La forza di questi testi risiede nella loro straordinaria capacità di trasformare il quotidiano in poesia. La lingua di Moscato è unica e inconfondibile: un impasto sonoro di dialetto napoletano, italiano, termini arcaici e suggestioni contemporanee che diventa musica, evocazione, materia teatrale viva. Una scrittura che non si limita a raccontare, ma crea immagini, emozioni e stati d’animo, scavando nelle profondità dell’animo umano e restituendo tutta la fragilità, la malinconia e la bellezza di una città che diventa metafora universale dell’esistenza.

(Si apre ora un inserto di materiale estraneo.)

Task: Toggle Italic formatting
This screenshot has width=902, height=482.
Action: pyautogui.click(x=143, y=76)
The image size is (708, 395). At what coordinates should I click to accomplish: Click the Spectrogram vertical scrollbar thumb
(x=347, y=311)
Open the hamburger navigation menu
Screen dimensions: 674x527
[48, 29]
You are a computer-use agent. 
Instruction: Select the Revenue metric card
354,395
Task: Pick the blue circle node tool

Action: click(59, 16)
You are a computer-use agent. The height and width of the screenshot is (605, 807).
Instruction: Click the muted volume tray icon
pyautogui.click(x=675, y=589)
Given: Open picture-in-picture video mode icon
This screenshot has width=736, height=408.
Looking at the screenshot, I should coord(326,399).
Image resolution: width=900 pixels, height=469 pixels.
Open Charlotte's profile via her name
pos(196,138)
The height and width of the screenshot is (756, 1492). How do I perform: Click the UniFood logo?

QUINDICI RAGAZZƏ CON QUALCHE ESPERIENZA – una scena
LA REGIA
Arturo Cirillo affronta questo patrimonio con sensibilità e intelligenza. La sua regia evita ogni forma di celebrazione nostalgica e sceglie invece la strada dell’ascolto e della condivisione. I giovani attori diventano così il tramite ideale per restituire l’attualità di Moscato, facendo emergere la modernità delle sue riflessioni sull’identità, sulla solitudine, sul desiderio di appartenenza e sulla necessità di essere visti e riconosciuti.
Lo spettacolo alterna con naturalezza momenti di irresistibile comicità a passaggi di intensa commozione. Il pubblico ride, si diverte, ma viene anche chiamato a confrontarsi con temi profondi e universali. Particolarmente emozionante è il momento in cui risuona una delle canzoni interpretate dallo stesso Enzo Moscato: una presenza che attraversa la scena come una memoria viva, un omaggio delicato e potente che unisce passato e presente.
QUINDICI RAGAZZƏ CON QUALCHE ESPERIENZA – una scena
“Quindici ragazze con qualche esperienza” è molto più di un saggio di scuola o di un tributo commemorativo. È la dimostrazione di come il teatro di Enzo Moscato continui a parlare alle nuove generazioni, mantenendo intatta la sua forza poetica e la sua capacità di interrogare il presente. Grazie alla regia accurata di Arturo Cirillo e all’impegno dei giovani attori della Scuola del Teatro di Napoli, questo viaggio tra ironia, dolore, sogno e umanità si trasforma in uno dei momenti più significativi della Biennale Teatro 2026.